EXERCISE OBJECTIVE: Take the line that contains "Follow the 'Contact us' hyperlink" and every line below it to the end of the entries, and give them again exactly, leaving out any pictures.
|---|
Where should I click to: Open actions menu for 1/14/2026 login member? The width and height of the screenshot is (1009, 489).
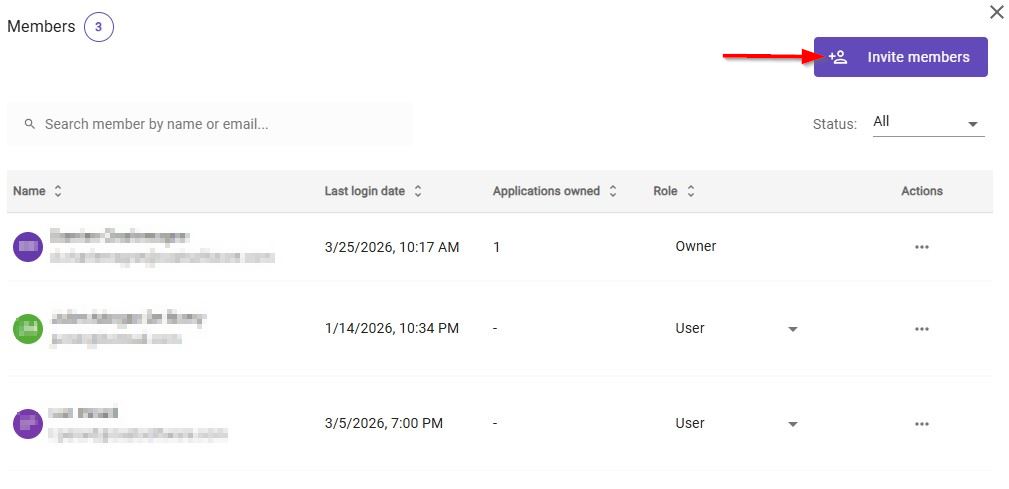point(921,329)
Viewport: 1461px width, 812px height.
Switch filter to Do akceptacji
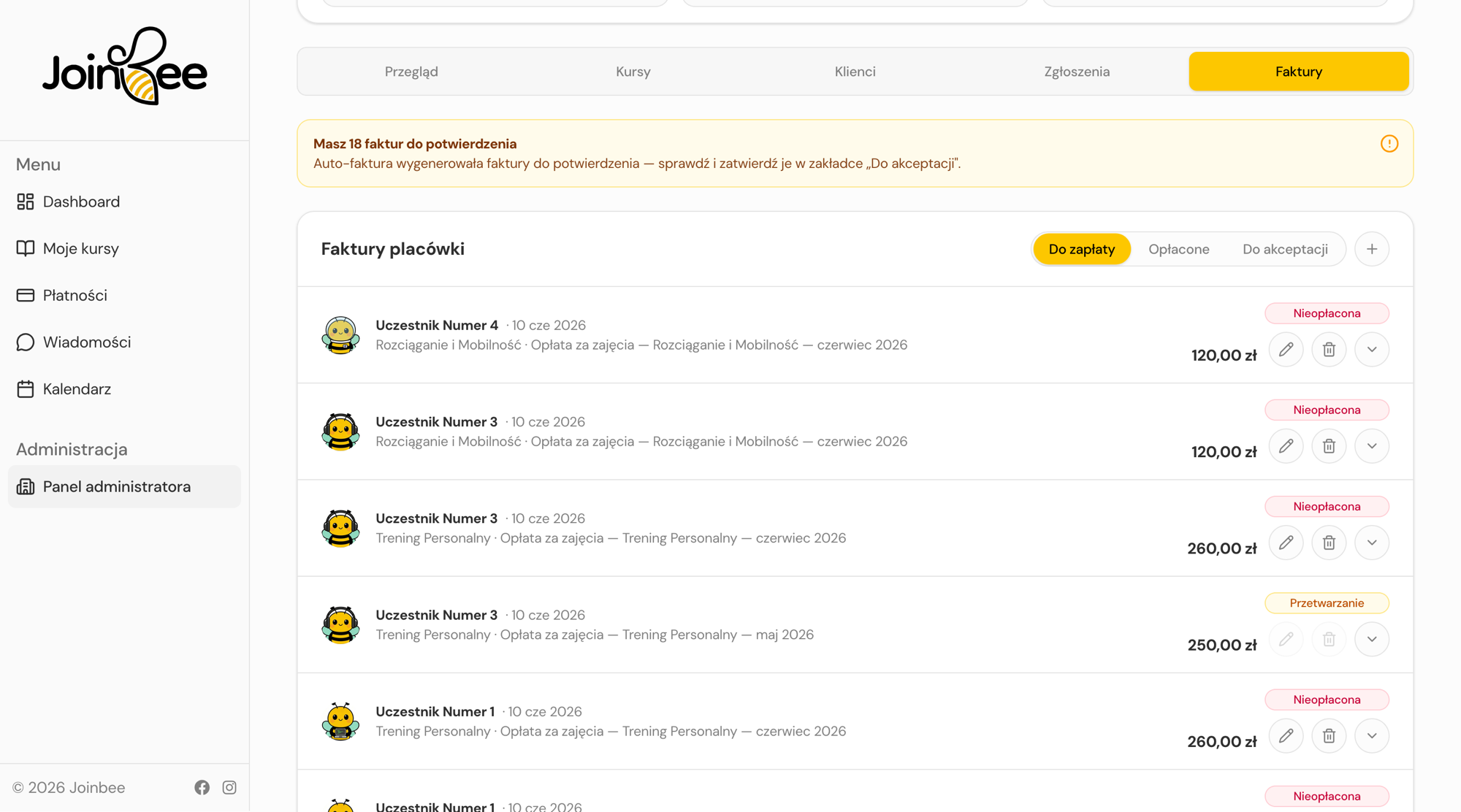[1285, 249]
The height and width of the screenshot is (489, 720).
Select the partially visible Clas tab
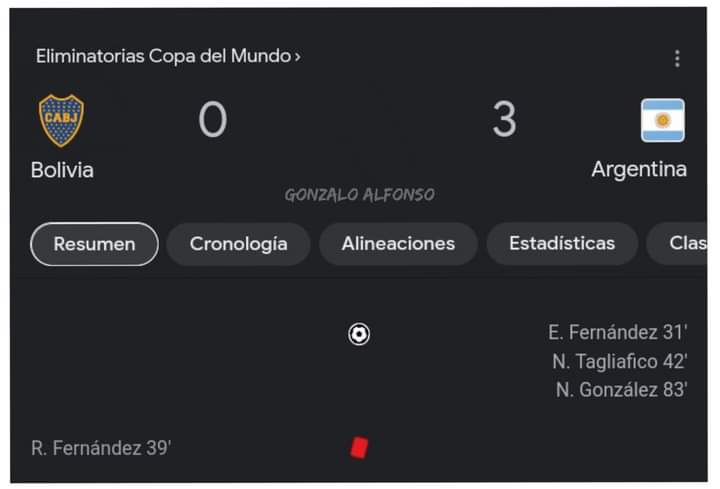click(x=677, y=243)
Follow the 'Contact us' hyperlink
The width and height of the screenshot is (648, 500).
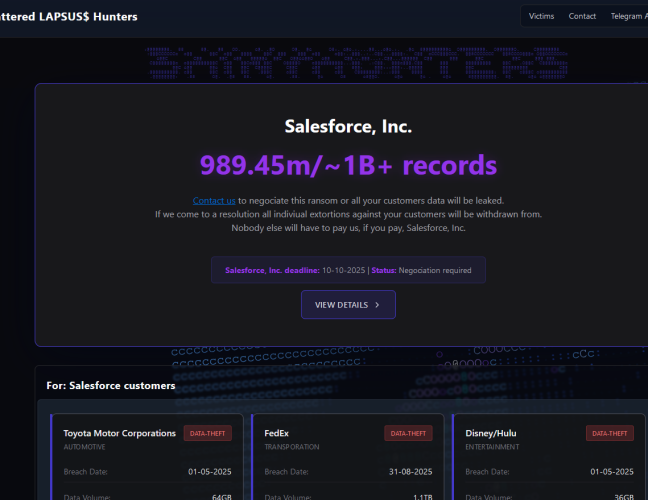pyautogui.click(x=214, y=201)
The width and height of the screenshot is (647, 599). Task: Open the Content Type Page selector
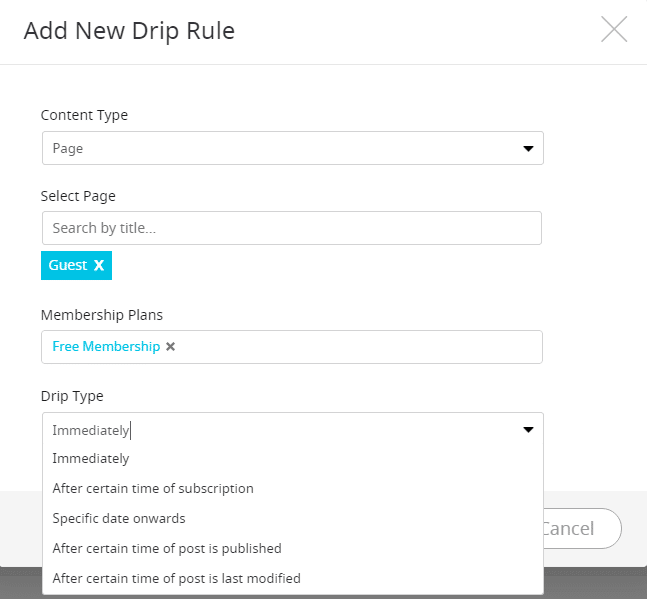[293, 148]
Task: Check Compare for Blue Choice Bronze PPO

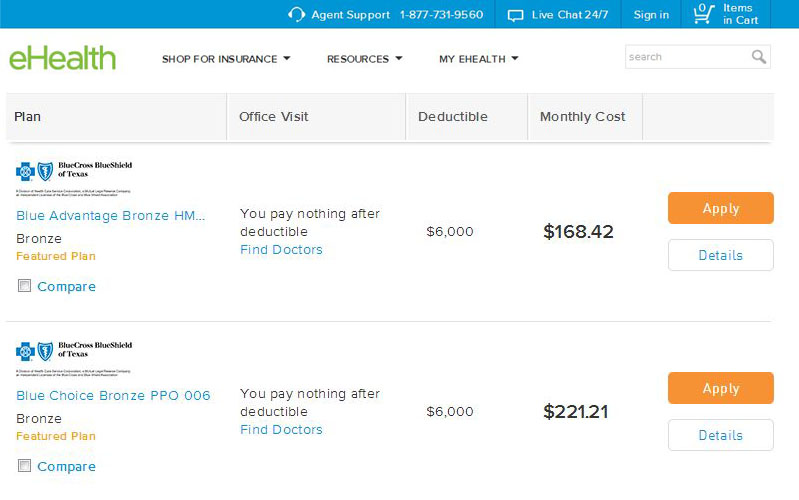Action: [25, 467]
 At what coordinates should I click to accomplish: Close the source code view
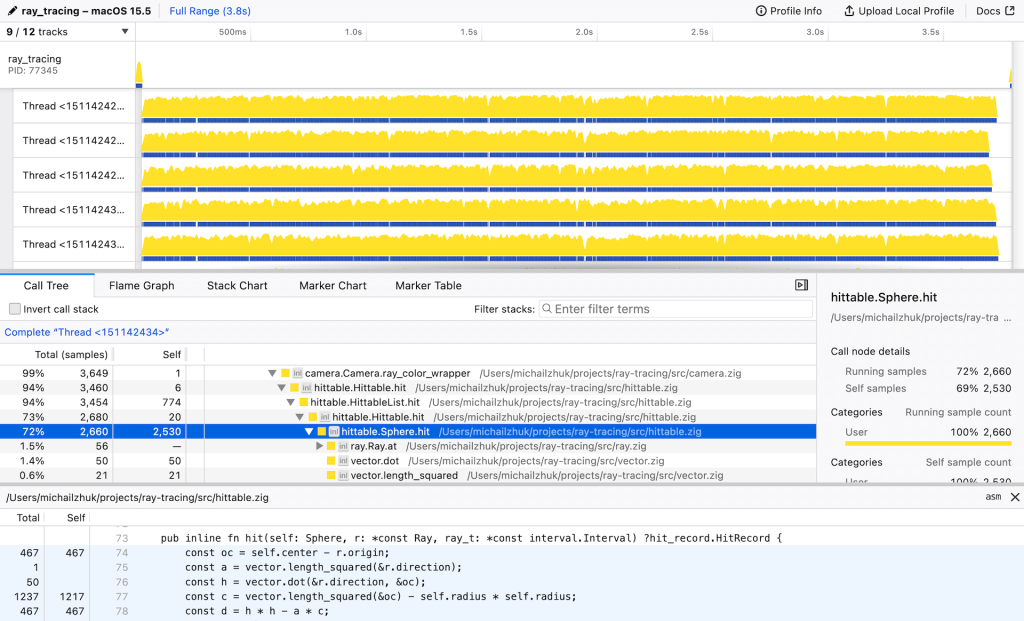tap(1015, 497)
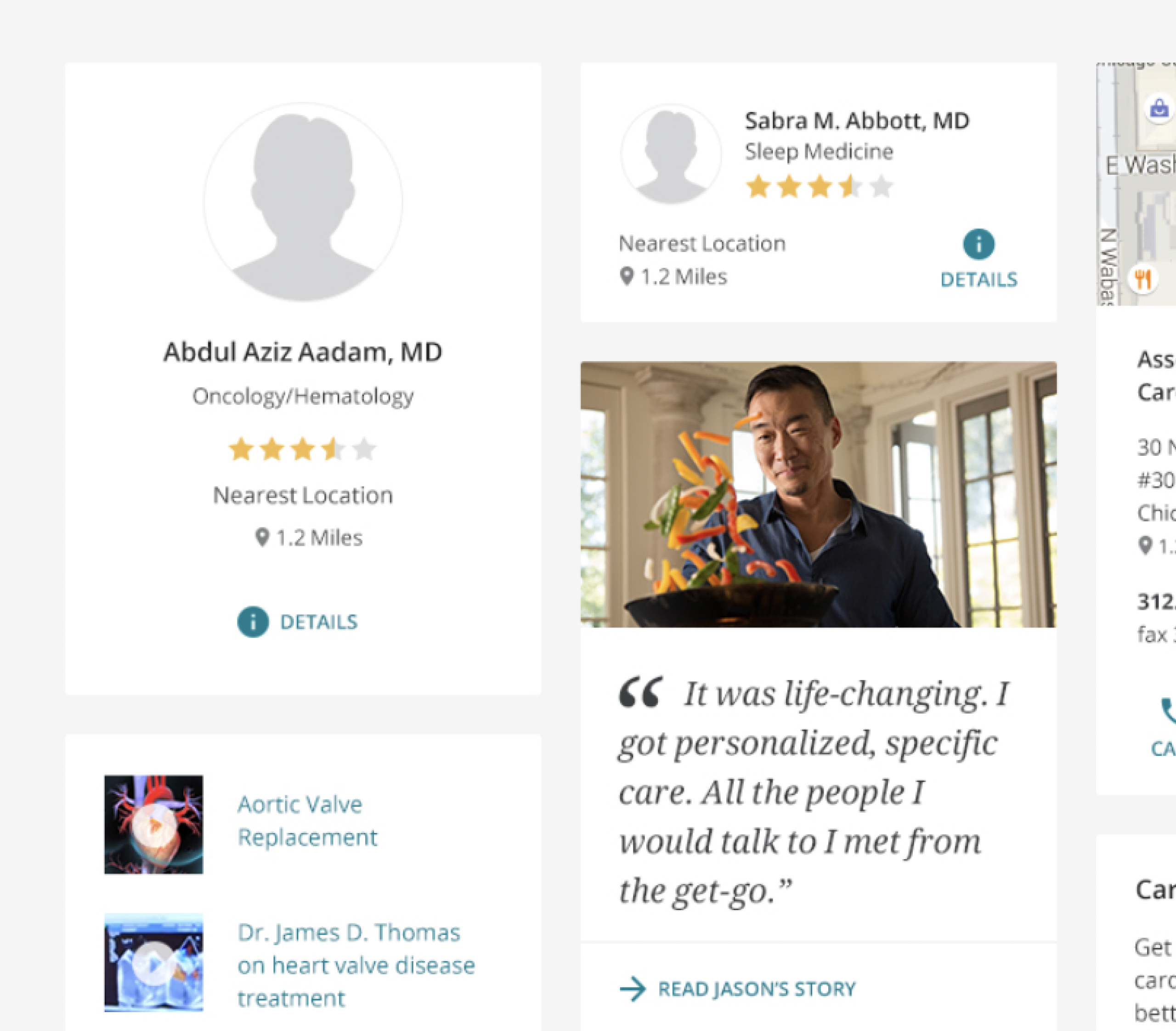
Task: Click map pin icon under Abdul Aziz Aadam
Action: pyautogui.click(x=262, y=538)
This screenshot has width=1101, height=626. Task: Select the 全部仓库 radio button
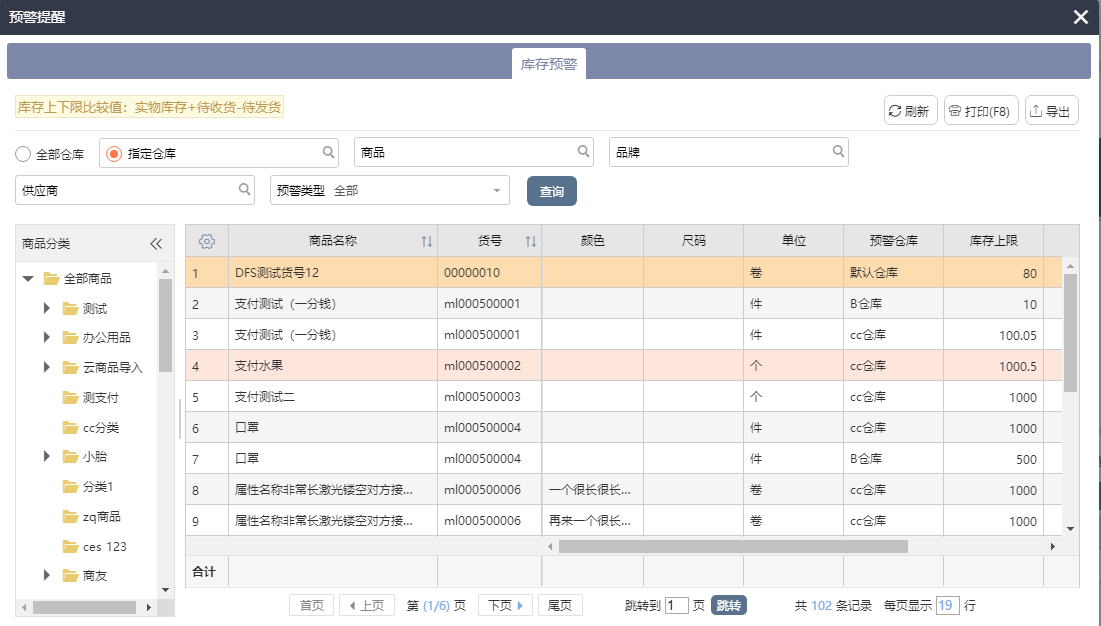tap(23, 154)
|---|
ANSWER TO THIS EXERCISE:
Follow the 'Contact us' hyperlink
The width and height of the screenshot is (648, 500).
pyautogui.click(x=214, y=201)
The width and height of the screenshot is (647, 599). Task: Open the Content Type Page selector
[293, 148]
Task: Check Compare for Blue Choice Bronze PPO

Action: [25, 467]
 At what coordinates should I click to accomplish: Close the source code view
tap(1015, 497)
Task: Click map pin icon under Abdul Aziz Aadam
Action: pyautogui.click(x=262, y=538)
This screenshot has width=1101, height=626. Task: Select the 全部仓库 radio button
tap(23, 154)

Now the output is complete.